La gravité du trouble boulimique réside aussi dans son association à d’autres pathologies qui se situent sur
trois registres :
– troubles de l’humeur : un syndrome dépressif majeur serait présent chez 60 à 80 % des patients boulimiques ;
– troubles du comportement à type de conduites addictives (voir première partie : Anorexie) ;
– troubles de la personnalité : en particulier “borderline”, 25 à 45 % des cas.
Parmi les facteurs pronostics positifs, certains sont communs à l’anorexie mentale (moindre perturbation de
l’image et du corps au début des troubles et persistance d’un bon fonctionnement psychosocial. On note par
ailleurs l’intensité moins importante des troubles alimentaires (compulsivité moindre). On peut souligner
l’absence de corrélation au pronostic des facteurs suivants : durée de l’affection, fréquence des épisodes,
antécédents d’anorexie mentale et âge lors du diagnostic.
L’appréciation de la sévérité de l’anorexie mentale repose sur un certain nombre d’éléments cliniques.
Cependant, le fonctionnement mental dans son ensemble ainsi que la qualité et les modalités des investissements et des relations sont également très importants à évaluer (en effet un hyperinvestissement intellectuel,
par exemple, a une valeur défensive contre les émotions).

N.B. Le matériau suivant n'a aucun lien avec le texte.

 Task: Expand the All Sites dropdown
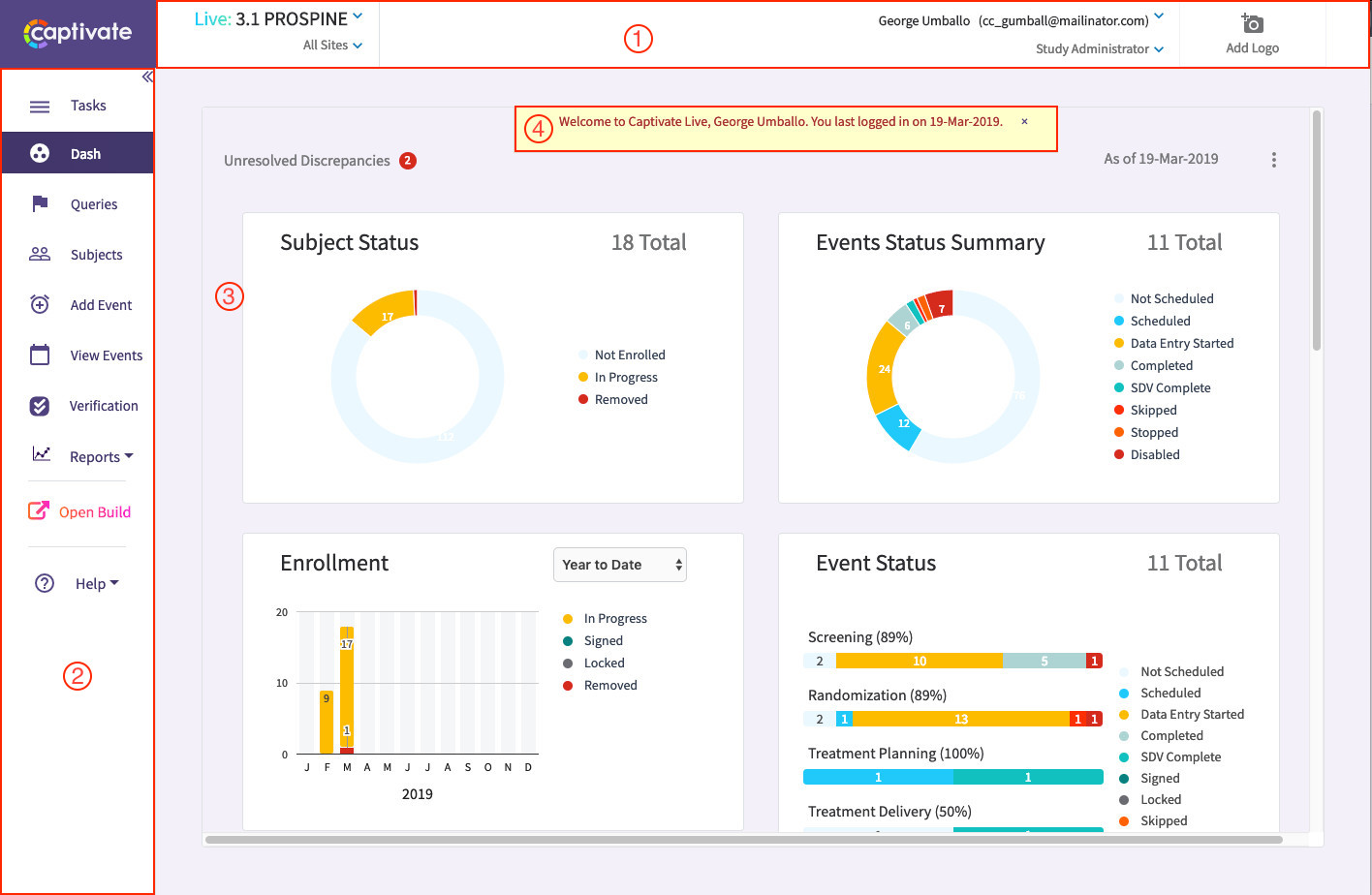332,46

La guérison peut concerner jusqu’à 60 à 80 % des cas si on prend en compte les seuls paramètres symptomatiques de la conduite : anorexie, amaigrissement, aménorrhée. Il n’y a plus que 30 à 50 % de guérison si
on fait intervenir des critères de personnalité tenant compte de l’existence d’autres symptômes psychiatriques et de la qualité de l’insertion sociale et affective. Concernant la boulimie, le retentissement social,
familial et professionnel, bien que lent à apparaître du fait du caractère souvent caché du trouble est également important après quelque temps d’évolution. Pour l’ensemble des patients, la persistance d’un environnement amical satisfaisant au moment du diagnostic témoigne de la bonne capacité d’aménagement des relations interpersonnelles, élément de bon pronostic.

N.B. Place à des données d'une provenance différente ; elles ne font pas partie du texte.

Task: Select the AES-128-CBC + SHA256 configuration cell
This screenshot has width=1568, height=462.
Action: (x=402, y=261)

En pratique, face à une patiente anorexique
• Évaluer la rapidité d’installation de l’amaigrissement, le
quantifier ;
• importance de la perturbation de l’image du corps ;
• rechercher l’existence de vomissements provoqués, crises
de boulimie, prise de laxatifs, diurétiques, toxiques ;
• évaluer la dimension dépressive et la présence d’autres
symptômes psychiatriques ;
• apprécier la qualité de l’environnement familial, le fonctionnement social (surinvestissement des études ? existence
de relations amicales ?) ;
• examen clinique : signes de dénutrition, recherche de
foyers infectieux (parfois méconnus et favorisés par une
immunité déficiente). Présence d’automutilations ;
• bilan biologique, notamment la recherche de perturbations
hydroélectrolytiques.
II
Conclusion
Signes de gravité imposant une hospitalisation en urgence
• Amaigrissement important, rapide et brutal ;
• BMI 14 (BMI = Body Mass Index ou indice de Quetelet = poids
en kilo sur taille en m2) ;
• tension artérielle systolique < 9 ;
• TA diastolique < 5 ;
• bradycardie < 50 ;
• hypothermie ;
• sentiment d’épuisement physique (évoqué par la patiente), apathie,
prostration ;`
• troubles de la conscience et de la vigilance (omnubilation, confusion, stupeur).
Facteurs pouvant précipiter une décompensation aiguë au
cours de l’anorexie mentale
• Séjour en altitude à plus de 1 500 m ; • exercices physiques intenses ;
• diarrhées, maladies infectieuses intercurrentes.